Execute the code by pressing F3, or by clicking on the little running man.
The program will import the CSV file into SAS and convert it to a SAS dataset. The log file will show something similar to the below, confirming that the import was successful, it will also have information on the variables which have been created.
891 rows created in WORK.TRAIN from /folders/myfolders/train.csv. NOTE: WORK.TRAIN data set was successfully created. NOTE: The data set WORK.TRAIN has 891 observations and 12 variables. NOTE: PROCEDURE IMPORT used (Total process time): real time 0.17 seconds cpu time 0.18 seconds
To check that the import has worked as expected, open the train dataset within the work library as shown below.
Next we look to see what effect the gender of the passenger has on their chances of survival. To do this we use the PROC FREQ procedure as follows:
Enter the following into the code window, highlight it and execute the block of code either with the F3 key or by pressing the running man icon.
PROC FREQ DATA =train ; TABLES survived*sex / NOROW NOPERCENT; RUN;
This code produces a two way frequency table.
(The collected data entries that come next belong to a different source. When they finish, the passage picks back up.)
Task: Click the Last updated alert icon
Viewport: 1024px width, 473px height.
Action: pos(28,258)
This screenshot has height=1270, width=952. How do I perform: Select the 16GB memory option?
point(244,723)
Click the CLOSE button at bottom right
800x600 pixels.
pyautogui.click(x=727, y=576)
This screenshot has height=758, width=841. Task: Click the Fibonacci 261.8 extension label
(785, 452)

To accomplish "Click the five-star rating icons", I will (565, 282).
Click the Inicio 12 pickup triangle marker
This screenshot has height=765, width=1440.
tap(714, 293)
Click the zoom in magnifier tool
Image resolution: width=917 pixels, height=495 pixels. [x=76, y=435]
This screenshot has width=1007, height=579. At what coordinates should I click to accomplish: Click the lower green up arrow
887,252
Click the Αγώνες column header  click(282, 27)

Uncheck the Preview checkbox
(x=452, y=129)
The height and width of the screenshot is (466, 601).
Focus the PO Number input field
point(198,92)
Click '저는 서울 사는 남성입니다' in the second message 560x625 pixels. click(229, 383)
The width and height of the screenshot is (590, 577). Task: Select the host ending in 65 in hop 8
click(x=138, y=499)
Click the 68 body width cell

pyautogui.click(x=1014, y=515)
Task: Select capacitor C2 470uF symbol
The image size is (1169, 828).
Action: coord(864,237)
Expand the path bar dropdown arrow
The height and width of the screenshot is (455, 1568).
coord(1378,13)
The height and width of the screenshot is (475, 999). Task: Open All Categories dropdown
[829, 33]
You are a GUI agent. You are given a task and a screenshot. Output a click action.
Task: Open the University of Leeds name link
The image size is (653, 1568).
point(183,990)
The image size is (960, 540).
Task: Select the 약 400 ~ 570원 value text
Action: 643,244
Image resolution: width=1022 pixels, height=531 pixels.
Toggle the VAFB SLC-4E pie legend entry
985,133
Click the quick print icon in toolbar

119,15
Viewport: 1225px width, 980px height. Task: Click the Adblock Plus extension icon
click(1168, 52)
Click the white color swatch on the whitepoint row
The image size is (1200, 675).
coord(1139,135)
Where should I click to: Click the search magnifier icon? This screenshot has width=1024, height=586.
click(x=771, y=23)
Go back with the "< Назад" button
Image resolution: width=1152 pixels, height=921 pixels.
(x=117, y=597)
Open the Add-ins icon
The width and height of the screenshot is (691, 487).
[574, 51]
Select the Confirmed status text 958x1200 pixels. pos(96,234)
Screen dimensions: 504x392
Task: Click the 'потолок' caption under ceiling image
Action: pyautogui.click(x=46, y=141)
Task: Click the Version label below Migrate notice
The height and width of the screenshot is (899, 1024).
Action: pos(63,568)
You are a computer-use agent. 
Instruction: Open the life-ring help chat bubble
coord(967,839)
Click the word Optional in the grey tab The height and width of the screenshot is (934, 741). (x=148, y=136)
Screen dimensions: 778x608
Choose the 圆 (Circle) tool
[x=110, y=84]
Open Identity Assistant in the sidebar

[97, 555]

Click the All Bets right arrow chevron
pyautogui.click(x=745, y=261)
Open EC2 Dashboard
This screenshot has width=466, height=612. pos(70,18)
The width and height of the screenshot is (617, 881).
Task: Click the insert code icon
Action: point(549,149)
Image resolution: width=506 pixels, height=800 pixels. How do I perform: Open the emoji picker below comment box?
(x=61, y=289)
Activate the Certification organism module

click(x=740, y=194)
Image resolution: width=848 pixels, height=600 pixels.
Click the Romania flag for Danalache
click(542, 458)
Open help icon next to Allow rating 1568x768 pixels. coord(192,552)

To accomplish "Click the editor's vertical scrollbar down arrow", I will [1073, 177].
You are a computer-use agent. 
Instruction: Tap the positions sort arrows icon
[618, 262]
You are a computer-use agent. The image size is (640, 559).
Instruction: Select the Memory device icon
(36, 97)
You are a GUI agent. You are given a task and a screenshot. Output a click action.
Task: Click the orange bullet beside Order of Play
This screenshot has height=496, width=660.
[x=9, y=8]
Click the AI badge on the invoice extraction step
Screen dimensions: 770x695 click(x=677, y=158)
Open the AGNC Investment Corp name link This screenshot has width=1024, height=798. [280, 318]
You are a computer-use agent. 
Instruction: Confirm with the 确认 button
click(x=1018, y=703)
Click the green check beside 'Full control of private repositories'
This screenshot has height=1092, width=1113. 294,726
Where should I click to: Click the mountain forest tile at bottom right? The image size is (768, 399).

Note that we use the NOROW and NOPERCENT options to suppress the printing of some unwanted information. The output window should automatically be shown and should display something similar to the below.
This table tells us lots of useful information.
- The bottom right number tells us the total number of passengers in the dataset (891)
- We can also see the number of females (314) and the number of males (577).
- The number of people who survived (342) and the number that did not (549)
- Most interestingly perhaps we can see the percentages of men and women who survived.
We notice that 74.2 % of women on board survived, but only 18.89% of men. It seams reasonable therefore that we might first attempt to work out which passengers from the training set survived, by guessing that all females survived and all males did not. To make a submission to Kaggle, you need to import the test.csv file, modify the dataset, output it back to a CSV file and then upload it to Kaggle, the process for doing this is explained below.
The process for importing the test.csv file is the same as the process for importing the train.csv file explained above with the exception that the file name is changed. Try to write and submit this code yourself, or scroll down to see how it should look.
PROC IMPORT DBMS=csv OUT=test replace DATAFILE="/folders/myfolders/test.csv"; GETNAMES=YES; RUN;
Next we want to use conditional programming logic to assign values to a variable SURVIVED according to the gender of the passenger. To do this we use IF…THEN…ELSE logic as shown in the code below to create a dataset called gender_submit
DATA gender_submit(KEEP=survived passengerid ); SET test; IF sex = "female" THEN survived = 1; ELSE survived = 0; RUN;
Survival in this dataset is indicated when the SURVIVED variable takes a value 1. In this example we use IF…THEN… ELSE logic to set the value of the SURVIVED variable to 1 if the sex variable = “female” and to set the value of the SURVIVED variable to otherwise. When making a submission for this challenge, your CSV file can only contain the variables SURVIVED and PASSENGERID. the KEEP statement in the first line, ensure that the output dataset only contains the variables you are interested in. To confirm this has worked as expected, open the dataset gender_submit from the work library, it should look similar to the following;
Finally you need to convert the dataset gender_submit into a CSV. This is done with the PROC EXPORT procedure as shown below.
PROC EXPORT DATA=gender_sub DBMS=csv OUTFILE= "/folders/myfolders/gender_sub.csv" REPLACE; RUN;
Notice how the OUTFILE option tells the procedure where to write out the CSV file. Your shared folder should now contain the CSV file. Upload this to Kaggle and make your first submission.
The next tutorial will explain how to use graphics to explore your data further.